I take exception to the March 2 Portland Press Herald editorial suggesting that the bill notifying parents of their right to opt their children out of standardized testing is “a poor way to push for school testing change.”

The editorial claims that “a small number of opt-outs won’t make a difference.” I would argue that many significant changes in this country started with symbolic acts, such as a few young people sitting down at a lunch counter where they were not wanted or one woman refusing to take a seat at the back of a bus.

We are warned in the editorial that if this small act of a few parents does indeed lead to large numbers opting out, schools’ federal funding could be in jeopardy.

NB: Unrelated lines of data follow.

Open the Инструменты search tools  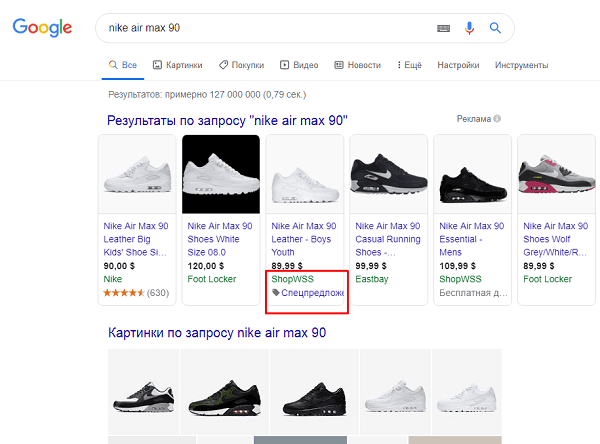click(521, 65)
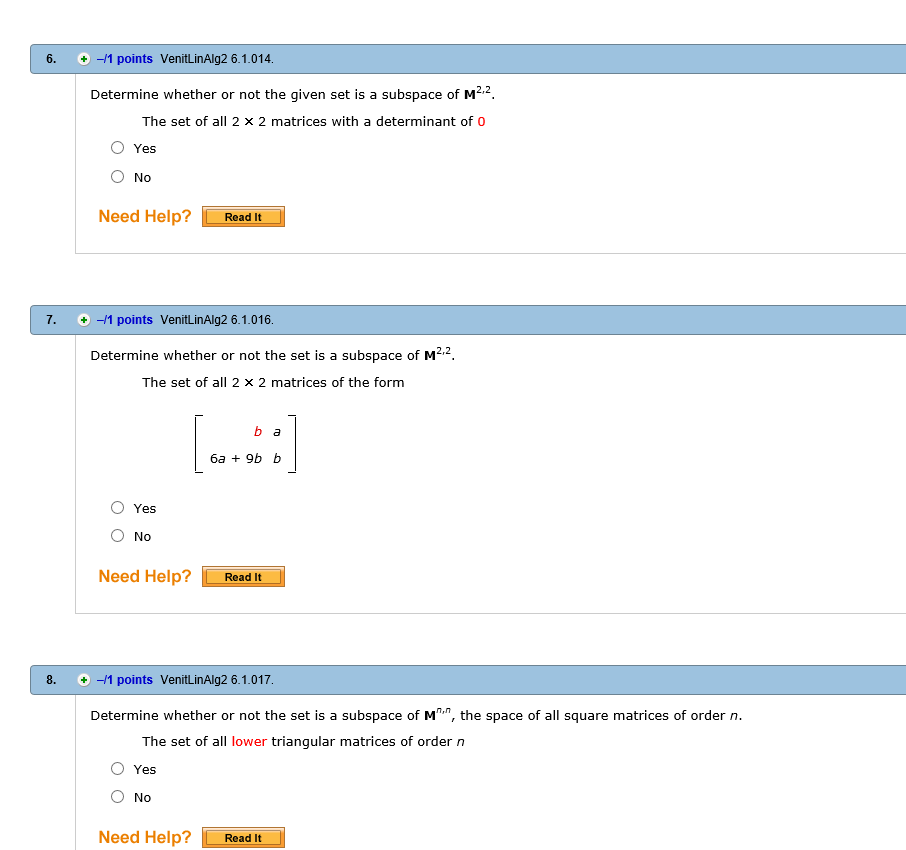Click Read It button under question 7
Viewport: 906px width, 850px height.
click(x=243, y=576)
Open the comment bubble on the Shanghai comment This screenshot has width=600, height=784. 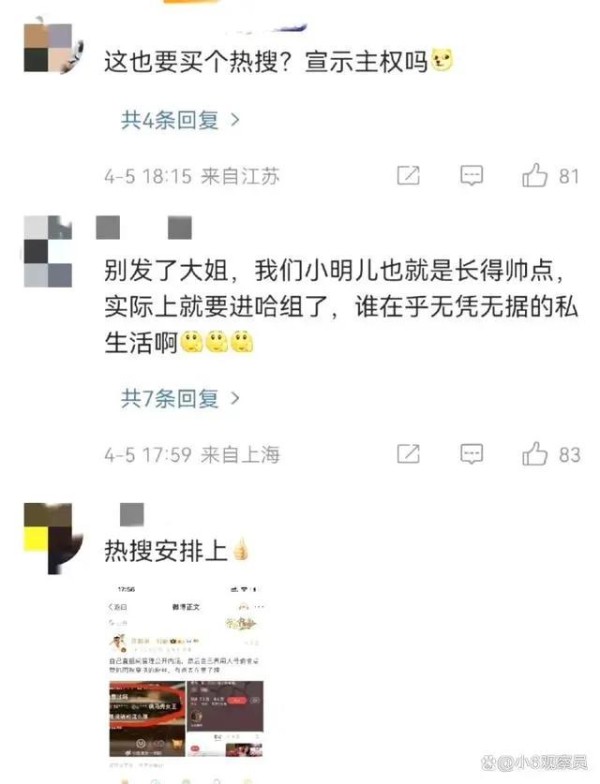click(471, 454)
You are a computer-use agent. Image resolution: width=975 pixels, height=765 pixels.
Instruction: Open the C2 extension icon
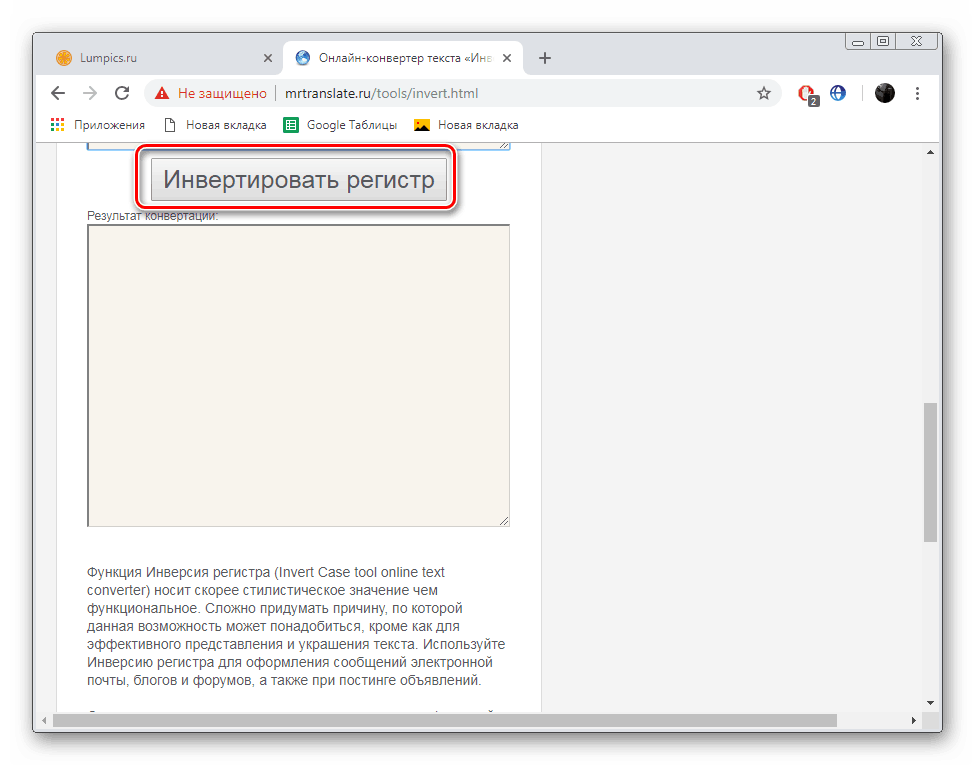click(x=806, y=93)
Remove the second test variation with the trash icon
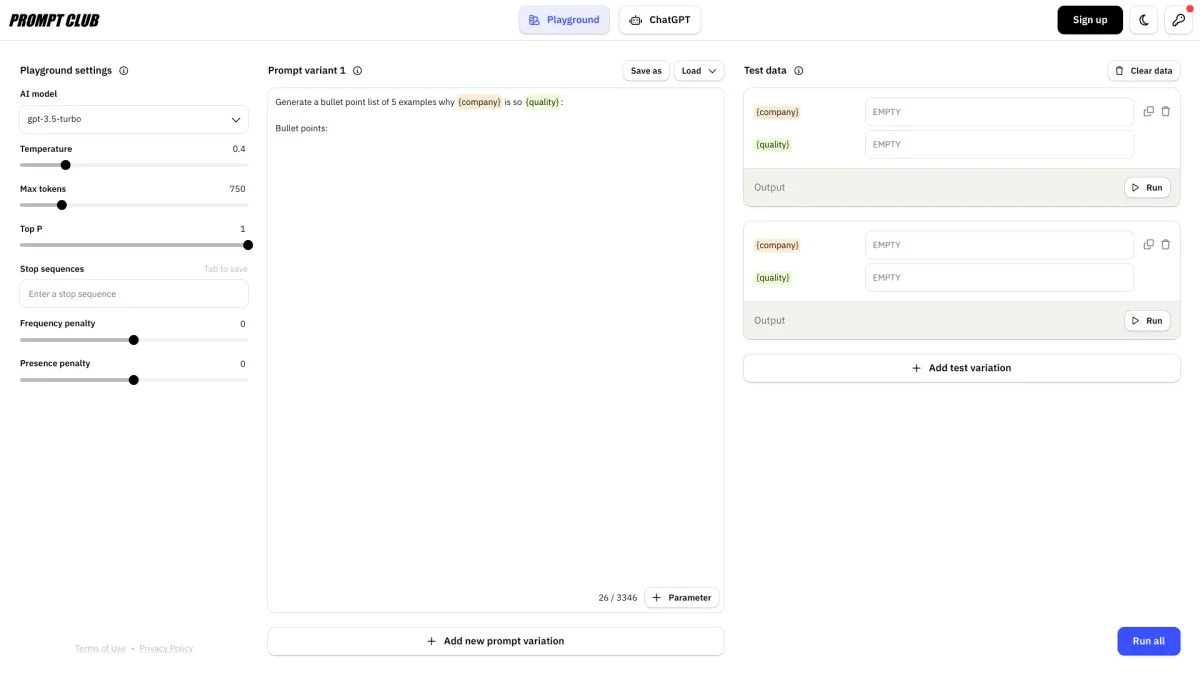The image size is (1200, 675). coord(1166,245)
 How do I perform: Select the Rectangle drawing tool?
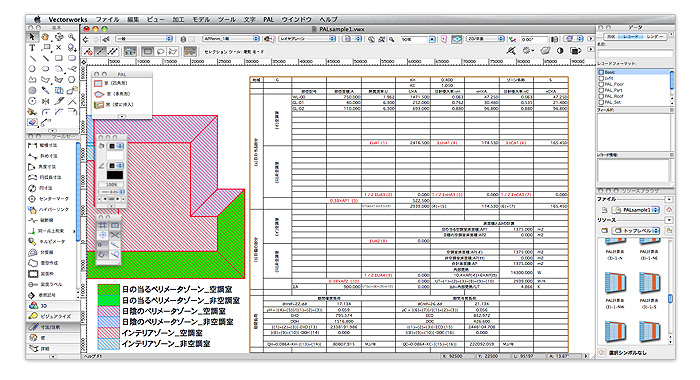pyautogui.click(x=58, y=58)
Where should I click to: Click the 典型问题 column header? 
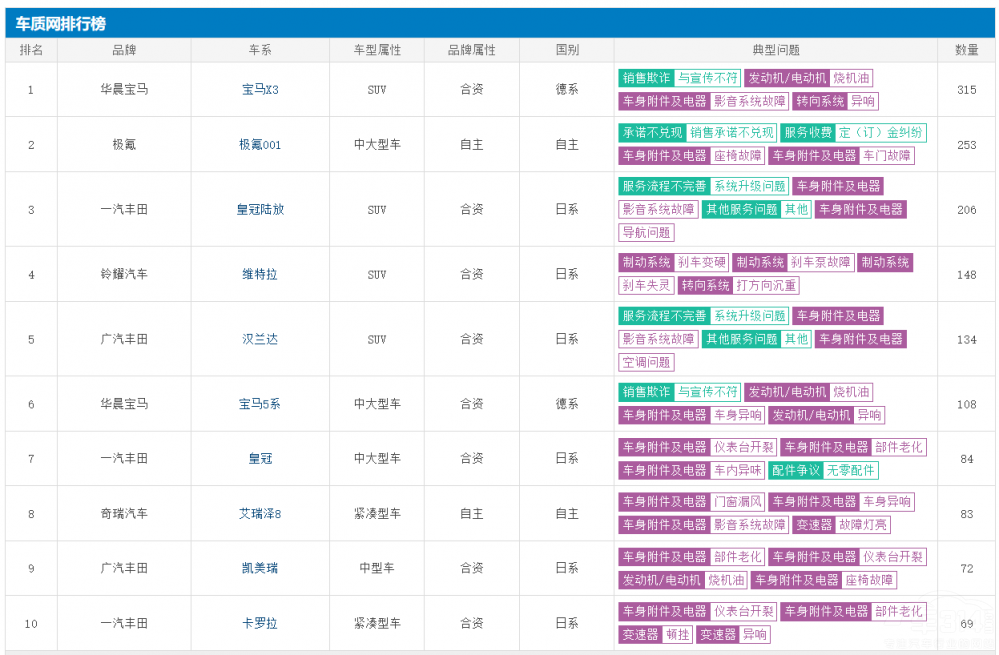(776, 50)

Ending this counterproductive linkage between standardized test scores and schools’ funding is another reason to support this movement. How a school measures up in standardized testing has less to do with internal factors than with the external factors of poverty and inequitable distribution of resources. Lastly, I believe that parents’ best hope to push for a change in school culture resides in just the sort of collective action that is possible if more parents are informed of their right to opt out. If enough parents resist, we can break the tyranny of corporate standardized tests over our educational system and how educators and schools are valued and funded.

It might also prove to be the death knell for another ineffective, culturally biased test that strikes unnecessary dread in the hearts of many a parent and student: the SAT. Academic studies, including one done by Bowdoin College, have demonstrated that there is no correlation between students’ SAT scores and their achievement in college.